Collection entries:
+---+
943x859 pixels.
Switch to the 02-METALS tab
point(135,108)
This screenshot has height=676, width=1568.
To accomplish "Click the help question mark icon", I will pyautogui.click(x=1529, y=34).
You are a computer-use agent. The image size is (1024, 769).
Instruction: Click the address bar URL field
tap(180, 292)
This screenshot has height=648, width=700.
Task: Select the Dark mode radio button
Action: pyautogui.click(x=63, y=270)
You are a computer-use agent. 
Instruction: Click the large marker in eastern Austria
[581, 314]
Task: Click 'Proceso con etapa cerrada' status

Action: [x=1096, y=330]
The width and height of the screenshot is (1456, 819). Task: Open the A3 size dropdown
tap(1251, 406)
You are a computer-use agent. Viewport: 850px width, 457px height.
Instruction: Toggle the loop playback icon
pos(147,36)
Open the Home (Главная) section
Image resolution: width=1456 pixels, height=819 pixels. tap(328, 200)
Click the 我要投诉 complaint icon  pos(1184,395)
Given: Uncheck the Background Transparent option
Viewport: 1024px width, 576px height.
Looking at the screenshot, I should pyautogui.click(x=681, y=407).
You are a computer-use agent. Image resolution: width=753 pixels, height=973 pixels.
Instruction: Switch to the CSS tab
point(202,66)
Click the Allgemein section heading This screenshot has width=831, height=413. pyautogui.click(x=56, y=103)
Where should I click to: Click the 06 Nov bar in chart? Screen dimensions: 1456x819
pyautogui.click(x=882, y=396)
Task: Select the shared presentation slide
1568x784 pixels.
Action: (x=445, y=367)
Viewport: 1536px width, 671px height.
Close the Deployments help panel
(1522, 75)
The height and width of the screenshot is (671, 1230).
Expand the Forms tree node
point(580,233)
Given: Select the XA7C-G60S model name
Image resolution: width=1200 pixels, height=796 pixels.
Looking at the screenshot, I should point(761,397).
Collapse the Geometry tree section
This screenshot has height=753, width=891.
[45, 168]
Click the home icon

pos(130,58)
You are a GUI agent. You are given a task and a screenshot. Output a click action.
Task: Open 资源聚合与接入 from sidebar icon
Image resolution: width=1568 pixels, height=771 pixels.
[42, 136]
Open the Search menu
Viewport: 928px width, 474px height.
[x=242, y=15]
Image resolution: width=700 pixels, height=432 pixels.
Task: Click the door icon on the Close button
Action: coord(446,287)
+---+
JOB: Swap each "computer-use agent" in the material for "screen assistant", then write all the lines out again with everything else left the same.

CORRECT ANSWER:
943x859 pixels.
Switch to the 02-METALS tab
point(135,108)
This screenshot has height=676, width=1568.
To accomplish "Click the help question mark icon", I will pyautogui.click(x=1529, y=34).
You are a screen assistant. The image size is (1024, 769).
Instruction: Click the address bar URL field
tap(180, 292)
This screenshot has height=648, width=700.
Task: Select the Dark mode radio button
Action: pyautogui.click(x=63, y=270)
You are a screen assistant. 
Instruction: Click the large marker in eastern Austria
[581, 314]
Task: Click 'Proceso con etapa cerrada' status

Action: [x=1096, y=330]
The width and height of the screenshot is (1456, 819). Task: Open the A3 size dropdown
tap(1251, 406)
You are a screen assistant. Viewport: 850px width, 457px height.
Instruction: Toggle the loop playback icon
pos(147,36)
Open the Home (Главная) section
Image resolution: width=1456 pixels, height=819 pixels. tap(328, 200)
Click the 我要投诉 complaint icon  pos(1184,395)
Given: Uncheck the Background Transparent option
Viewport: 1024px width, 576px height.
Looking at the screenshot, I should pyautogui.click(x=681, y=407).
You are a screen assistant. Image resolution: width=753 pixels, height=973 pixels.
Instruction: Switch to the CSS tab
point(202,66)
Click the Allgemein section heading This screenshot has width=831, height=413. pyautogui.click(x=56, y=103)
Where should I click to: Click the 06 Nov bar in chart? Screen dimensions: 1456x819
pyautogui.click(x=882, y=396)
Task: Select the shared presentation slide
1568x784 pixels.
Action: (x=445, y=367)
Viewport: 1536px width, 671px height.
Close the Deployments help panel
(1522, 75)
The height and width of the screenshot is (671, 1230).
Expand the Forms tree node
point(580,233)
Given: Select the XA7C-G60S model name
Image resolution: width=1200 pixels, height=796 pixels.
Looking at the screenshot, I should point(761,397).
Collapse the Geometry tree section
This screenshot has height=753, width=891.
[45, 168]
Click the home icon

pos(130,58)
You are a GUI agent. You are given a task and a screenshot. Output a click action.
Task: Open 资源聚合与接入 from sidebar icon
Image resolution: width=1568 pixels, height=771 pixels.
[42, 136]
Open the Search menu
Viewport: 928px width, 474px height.
[x=242, y=15]
Image resolution: width=700 pixels, height=432 pixels.
Task: Click the door icon on the Close button
Action: coord(446,287)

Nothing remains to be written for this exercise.